Towards the Detection of Building Occupancy with Synthetic Environmental Data
Manuel Weber, Christoph Doblander, Peter Mandl
TL;DR
The paper tackles the challenge of obtaining accurate room-level occupancy labels for deep learning by leveraging synthetic data. It introduces a two-simulation framework to generate occupancy and $CO_2$-dynamics data, pre-trains a base model on this synthetic data, and transfers the learned knowledge to real rooms via weight initialization and fine-tuning. The key contributions are the occupancy and $CO_2$ simulation methods and a proof-of-concept showing that synthetic pre-training reduces the real-data requirement and improves robustness for occupancy detection. Empirical results demonstrate that the transfer model outperforms non-transfer baselines, enabling data-efficient, scalable deployment of $CO_2$-based occupancy detection in buildings, with potential generalization to multiple room types.
Abstract
Information about room-level occupancy is crucial to many building-related tasks, such as building automation or energy performance simulation.
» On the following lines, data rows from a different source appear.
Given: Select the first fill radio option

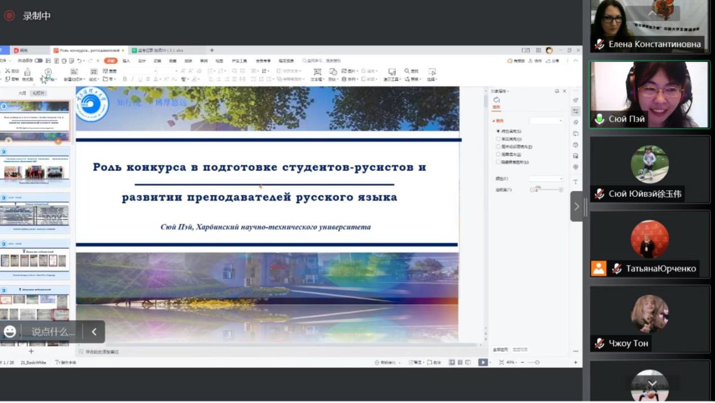Looking at the screenshot, I should [498, 131].
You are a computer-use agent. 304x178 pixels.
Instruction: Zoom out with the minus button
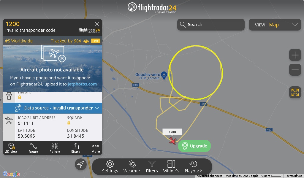(x=295, y=70)
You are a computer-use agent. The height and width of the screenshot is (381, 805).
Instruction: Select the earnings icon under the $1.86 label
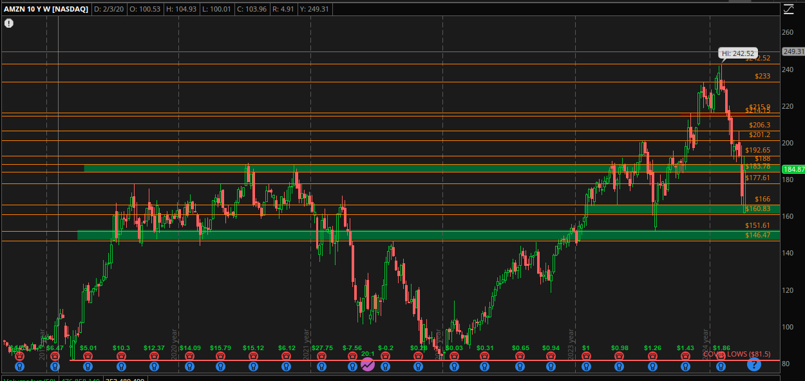click(721, 356)
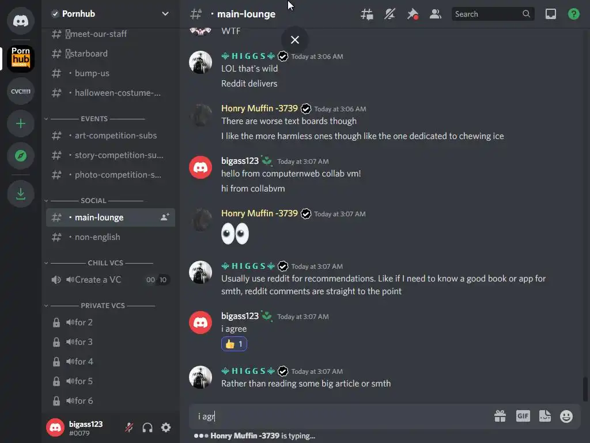Viewport: 590px width, 443px height.
Task: Select the bump-us channel
Action: (x=110, y=73)
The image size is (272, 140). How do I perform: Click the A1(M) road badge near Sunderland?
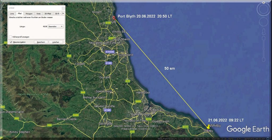coord(109,63)
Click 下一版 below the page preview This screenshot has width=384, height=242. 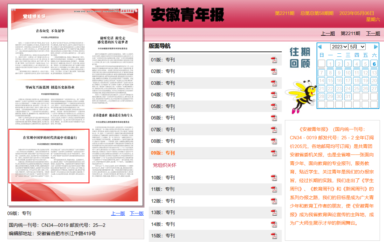point(137,213)
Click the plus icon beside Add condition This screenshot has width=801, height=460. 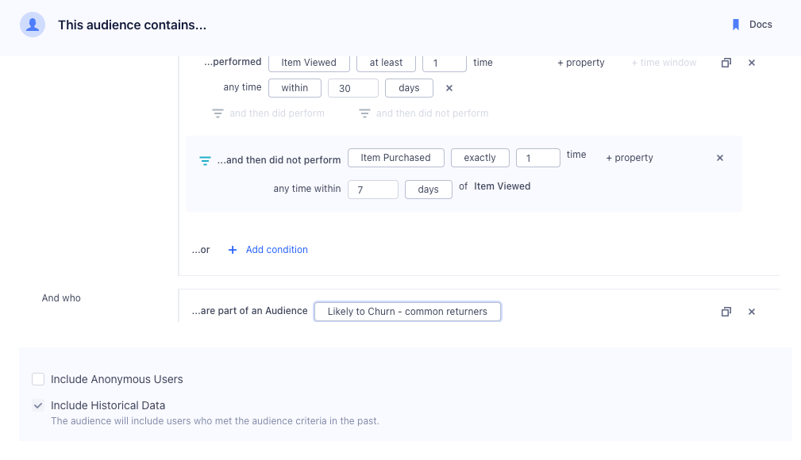pos(232,250)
Current occupancy detection literature focuses on data-driven methods, but is mostly based on small case studies with few rooms. The necessity to collect room-specific data for each room of interest impedes applicability of machine learning, especially data-intensive deep learning approaches, in practice. To derive accurate predictions from less data, we suggest knowledge transfer from synthetic data. In this paper, we conduct an experiment with data from a CO$_2$ sensor in an office room, and additional synthetic data obtained from a simulation. Our contribution includes (a) a simulation method for CO$_2$ dynamics under randomized occupant behavior, (b) a proof of concept for knowledge transfer from simulated CO$_2$ data, and (c) an outline of future research implications. From our results, we can conclude that the transfer approach can effectively reduce the required amount of data for model training.